Exercise description:
Each line below must be set down exactly as it stands.

Material provided:
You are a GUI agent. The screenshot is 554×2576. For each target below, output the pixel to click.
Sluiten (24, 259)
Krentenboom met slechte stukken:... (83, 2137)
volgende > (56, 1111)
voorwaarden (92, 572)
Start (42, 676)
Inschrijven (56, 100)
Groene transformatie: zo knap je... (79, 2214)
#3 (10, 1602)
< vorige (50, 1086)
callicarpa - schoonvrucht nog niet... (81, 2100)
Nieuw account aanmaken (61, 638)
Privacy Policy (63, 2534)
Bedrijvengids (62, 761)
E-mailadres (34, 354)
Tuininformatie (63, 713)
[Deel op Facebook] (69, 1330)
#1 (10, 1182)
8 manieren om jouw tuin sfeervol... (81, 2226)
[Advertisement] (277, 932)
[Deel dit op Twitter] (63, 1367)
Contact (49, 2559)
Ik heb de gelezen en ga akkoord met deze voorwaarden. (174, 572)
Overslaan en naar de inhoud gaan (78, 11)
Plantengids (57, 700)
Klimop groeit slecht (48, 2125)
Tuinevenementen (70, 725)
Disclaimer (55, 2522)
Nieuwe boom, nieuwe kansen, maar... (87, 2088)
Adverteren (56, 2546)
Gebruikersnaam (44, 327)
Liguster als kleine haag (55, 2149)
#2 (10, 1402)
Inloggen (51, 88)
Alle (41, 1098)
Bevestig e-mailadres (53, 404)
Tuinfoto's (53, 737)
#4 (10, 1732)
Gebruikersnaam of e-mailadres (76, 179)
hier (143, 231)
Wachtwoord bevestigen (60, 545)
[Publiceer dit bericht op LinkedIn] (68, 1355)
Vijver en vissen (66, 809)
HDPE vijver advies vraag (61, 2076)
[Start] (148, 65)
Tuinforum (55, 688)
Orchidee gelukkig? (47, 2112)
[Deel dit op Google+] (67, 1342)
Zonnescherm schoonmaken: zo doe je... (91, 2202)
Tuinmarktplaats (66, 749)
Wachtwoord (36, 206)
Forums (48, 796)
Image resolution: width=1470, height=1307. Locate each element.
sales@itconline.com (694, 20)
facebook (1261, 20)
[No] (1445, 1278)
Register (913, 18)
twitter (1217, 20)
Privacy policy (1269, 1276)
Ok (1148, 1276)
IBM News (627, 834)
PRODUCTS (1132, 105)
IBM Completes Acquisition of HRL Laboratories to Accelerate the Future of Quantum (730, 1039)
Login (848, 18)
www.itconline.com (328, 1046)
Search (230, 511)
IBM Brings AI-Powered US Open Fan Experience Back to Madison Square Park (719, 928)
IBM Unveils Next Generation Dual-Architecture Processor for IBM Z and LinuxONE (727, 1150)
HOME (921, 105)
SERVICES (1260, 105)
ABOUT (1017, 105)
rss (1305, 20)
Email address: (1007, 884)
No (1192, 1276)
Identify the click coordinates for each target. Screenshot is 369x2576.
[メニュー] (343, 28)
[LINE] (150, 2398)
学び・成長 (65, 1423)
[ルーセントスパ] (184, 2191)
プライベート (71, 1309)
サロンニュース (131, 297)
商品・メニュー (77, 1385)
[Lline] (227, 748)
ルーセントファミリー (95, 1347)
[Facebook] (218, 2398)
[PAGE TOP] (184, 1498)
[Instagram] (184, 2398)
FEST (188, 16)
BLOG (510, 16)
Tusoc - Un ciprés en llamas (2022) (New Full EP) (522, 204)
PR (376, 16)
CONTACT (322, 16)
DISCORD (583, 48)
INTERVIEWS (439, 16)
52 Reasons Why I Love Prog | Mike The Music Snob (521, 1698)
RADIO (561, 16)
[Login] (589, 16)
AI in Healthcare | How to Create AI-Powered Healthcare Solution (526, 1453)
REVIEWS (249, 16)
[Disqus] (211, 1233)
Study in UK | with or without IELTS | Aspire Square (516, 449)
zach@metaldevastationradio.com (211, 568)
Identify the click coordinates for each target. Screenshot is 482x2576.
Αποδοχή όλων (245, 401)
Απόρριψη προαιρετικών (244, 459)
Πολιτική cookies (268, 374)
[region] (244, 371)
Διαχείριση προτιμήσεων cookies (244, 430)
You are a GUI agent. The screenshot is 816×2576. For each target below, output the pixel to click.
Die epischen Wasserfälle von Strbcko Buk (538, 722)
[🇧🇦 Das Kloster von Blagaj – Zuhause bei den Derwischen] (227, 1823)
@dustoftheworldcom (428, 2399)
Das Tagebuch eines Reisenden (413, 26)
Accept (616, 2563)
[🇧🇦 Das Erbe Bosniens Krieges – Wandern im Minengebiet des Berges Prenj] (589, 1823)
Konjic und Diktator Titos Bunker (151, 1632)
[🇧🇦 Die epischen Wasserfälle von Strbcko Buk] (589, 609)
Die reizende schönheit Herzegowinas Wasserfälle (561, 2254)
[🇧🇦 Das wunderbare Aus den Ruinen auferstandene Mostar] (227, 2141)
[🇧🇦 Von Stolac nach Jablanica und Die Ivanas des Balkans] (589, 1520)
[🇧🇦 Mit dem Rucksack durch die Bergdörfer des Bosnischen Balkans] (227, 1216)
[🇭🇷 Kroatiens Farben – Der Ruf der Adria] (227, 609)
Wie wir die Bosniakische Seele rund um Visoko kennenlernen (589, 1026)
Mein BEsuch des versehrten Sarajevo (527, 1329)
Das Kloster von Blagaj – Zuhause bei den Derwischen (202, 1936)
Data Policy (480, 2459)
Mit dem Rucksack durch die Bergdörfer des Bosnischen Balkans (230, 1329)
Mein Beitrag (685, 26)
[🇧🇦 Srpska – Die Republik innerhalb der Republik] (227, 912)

The completed task:
You are a GUI agent. The screenshot is 554×2576. For each target below, output the pixel to click.
Sluiten (24, 259)
Krentenboom met slechte stukken:... (83, 2137)
volgende > (56, 1111)
voorwaarden (92, 572)
Start (42, 676)
Inschrijven (56, 100)
Groene transformatie: zo knap je... (79, 2214)
#3 (10, 1602)
< vorige (50, 1086)
callicarpa - schoonvrucht nog niet... (81, 2100)
Nieuw account aanmaken (61, 638)
Privacy Policy (63, 2534)
Bedrijvengids (62, 761)
E-mailadres (34, 354)
Tuininformatie (63, 713)
[Deel op Facebook] (69, 1330)
#1 (10, 1182)
8 manieren om jouw tuin sfeervol... (81, 2226)
[Advertisement] (277, 932)
[Deel dit op Twitter] (63, 1367)
Contact (49, 2559)
Ik heb de gelezen en ga akkoord met deze voorwaarden. (174, 572)
Overslaan en naar de inhoud gaan (78, 11)
Plantengids (57, 700)
Klimop groeit slecht (48, 2125)
Tuinevenementen (70, 725)
Disclaimer (55, 2522)
Nieuwe boom, nieuwe kansen, maar... (87, 2088)
Adverteren (56, 2546)
Gebruikersnaam (44, 327)
Liguster als kleine haag (55, 2149)
#2 (10, 1402)
Inloggen (51, 88)
Alle (41, 1098)
Bevestig e-mailadres (53, 404)
Tuinfoto's (53, 737)
#4 (10, 1732)
Gebruikersnaam of e-mailadres (76, 179)
hier (143, 231)
Wachtwoord bevestigen (60, 545)
[Publiceer dit bericht op LinkedIn] (68, 1355)
Vijver en vissen (66, 809)
HDPE vijver advies vraag (61, 2076)
[Start] (148, 65)
Tuinforum (55, 688)
Orchidee gelukkig? (47, 2112)
[Deel dit op Google+] (67, 1342)
Zonnescherm schoonmaken: zo doe je... (91, 2202)
Tuinmarktplaats (66, 749)
Wachtwoord (36, 206)
Forums (48, 796)
Image resolution: width=1470, height=1307. Locate each element.
sales@itconline.com (694, 20)
facebook (1261, 20)
[No] (1445, 1278)
Register (913, 18)
twitter (1217, 20)
Privacy policy (1269, 1276)
Ok (1148, 1276)
IBM News (627, 834)
PRODUCTS (1132, 105)
IBM Completes Acquisition of HRL Laboratories to Accelerate the Future of Quantum (730, 1039)
Login (848, 18)
www.itconline.com (328, 1046)
Search (230, 511)
IBM Brings AI-Powered US Open Fan Experience Back to Madison Square Park (719, 928)
IBM Unveils Next Generation Dual-Architecture Processor for IBM Z and LinuxONE (727, 1150)
HOME (921, 105)
SERVICES (1260, 105)
ABOUT (1017, 105)
rss (1305, 20)
Email address: (1007, 884)
No (1192, 1276)
Identify the click coordinates for each target. Screenshot is 369x2576.
[メニュー] (343, 28)
[LINE] (150, 2398)
学び・成長 (65, 1423)
[ルーセントスパ] (184, 2191)
プライベート (71, 1309)
サロンニュース (131, 297)
商品・メニュー (77, 1385)
[Lline] (227, 748)
ルーセントファミリー (95, 1347)
[Facebook] (218, 2398)
[PAGE TOP] (184, 1498)
[Instagram] (184, 2398)
FEST (188, 16)
BLOG (510, 16)
Tusoc - Un ciprés en llamas (2022) (New Full EP) (522, 204)
PR (376, 16)
CONTACT (322, 16)
DISCORD (583, 48)
INTERVIEWS (439, 16)
52 Reasons Why I Love Prog | Mike The Music Snob (521, 1698)
RADIO (561, 16)
[Login] (589, 16)
AI in Healthcare | How to Create AI-Powered Healthcare Solution (526, 1453)
REVIEWS (249, 16)
[Disqus] (211, 1233)
Study in UK | with or without IELTS | Aspire Square (516, 449)
zach@metaldevastationradio.com (211, 568)
Identify the click coordinates for each target. Screenshot is 482x2576.
Αποδοχή όλων (245, 401)
Απόρριψη προαιρετικών (244, 459)
Πολιτική cookies (268, 374)
[region] (244, 371)
Διαχείριση προτιμήσεων cookies (244, 430)
You are a GUI agent. The screenshot is 816×2576. For each target below, output the pixel to click.
Die epischen Wasserfälle von Strbcko Buk (538, 722)
[🇧🇦 Das Kloster von Blagaj – Zuhause bei den Derwischen] (227, 1823)
@dustoftheworldcom (428, 2399)
Das Tagebuch eines Reisenden (413, 26)
Accept (616, 2563)
[🇧🇦 Das Erbe Bosniens Krieges – Wandern im Minengebiet des Berges Prenj] (589, 1823)
Konjic und Diktator Titos Bunker (151, 1632)
[🇧🇦 Die epischen Wasserfälle von Strbcko Buk] (589, 609)
Die reizende schönheit Herzegowinas Wasserfälle (561, 2254)
[🇧🇦 Das wunderbare Aus den Ruinen auferstandene Mostar] (227, 2141)
[🇧🇦 Von Stolac nach Jablanica und Die Ivanas des Balkans] (589, 1520)
[🇧🇦 Mit dem Rucksack durch die Bergdörfer des Bosnischen Balkans] (227, 1216)
[🇭🇷 Kroatiens Farben – Der Ruf der Adria] (227, 609)
Wie wir die Bosniakische Seele rund um Visoko kennenlernen (589, 1026)
Mein BEsuch des versehrten Sarajevo (527, 1329)
Das Kloster von Blagaj – Zuhause bei den Derwischen (202, 1936)
Data Policy (480, 2459)
Mit dem Rucksack durch die Bergdörfer des Bosnischen Balkans (230, 1329)
Mein Beitrag (685, 26)
[🇧🇦 Srpska – Die Republik innerhalb der Republik] (227, 912)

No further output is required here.